== What needs to be done ==
All lines of the material that contain "will" must be copied out.

== Data under study ==
-------

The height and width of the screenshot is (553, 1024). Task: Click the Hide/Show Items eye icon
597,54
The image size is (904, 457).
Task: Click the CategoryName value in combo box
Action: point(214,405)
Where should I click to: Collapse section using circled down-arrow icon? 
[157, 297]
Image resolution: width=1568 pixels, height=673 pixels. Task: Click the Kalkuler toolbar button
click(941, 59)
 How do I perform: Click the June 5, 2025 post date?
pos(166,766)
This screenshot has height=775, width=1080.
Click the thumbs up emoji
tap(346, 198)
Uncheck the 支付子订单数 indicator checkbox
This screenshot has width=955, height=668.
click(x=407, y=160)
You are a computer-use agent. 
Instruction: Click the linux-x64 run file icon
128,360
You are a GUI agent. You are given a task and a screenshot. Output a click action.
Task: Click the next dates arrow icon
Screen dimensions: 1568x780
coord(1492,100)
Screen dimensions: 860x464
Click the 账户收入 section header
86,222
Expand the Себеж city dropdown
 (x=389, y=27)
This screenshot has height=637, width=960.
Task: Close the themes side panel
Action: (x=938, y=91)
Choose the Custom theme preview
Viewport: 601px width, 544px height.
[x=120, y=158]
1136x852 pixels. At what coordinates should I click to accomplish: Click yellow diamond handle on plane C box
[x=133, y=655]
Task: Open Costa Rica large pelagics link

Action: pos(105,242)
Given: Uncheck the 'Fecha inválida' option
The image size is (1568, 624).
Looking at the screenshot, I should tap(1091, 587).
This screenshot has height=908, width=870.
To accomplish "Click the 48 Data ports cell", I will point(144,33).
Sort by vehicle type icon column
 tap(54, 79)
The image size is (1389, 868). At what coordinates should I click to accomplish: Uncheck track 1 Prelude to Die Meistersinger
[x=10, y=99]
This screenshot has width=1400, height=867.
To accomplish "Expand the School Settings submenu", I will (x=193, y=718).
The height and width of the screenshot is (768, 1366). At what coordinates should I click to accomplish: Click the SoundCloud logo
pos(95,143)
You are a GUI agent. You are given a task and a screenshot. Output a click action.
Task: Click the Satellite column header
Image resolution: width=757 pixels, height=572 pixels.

-------

== Solution to the exercise ==
To accomplish "Click the 48 Data ports cell", I will point(144,33).
To accomplish "Expand the School Settings submenu", I will (x=193, y=718).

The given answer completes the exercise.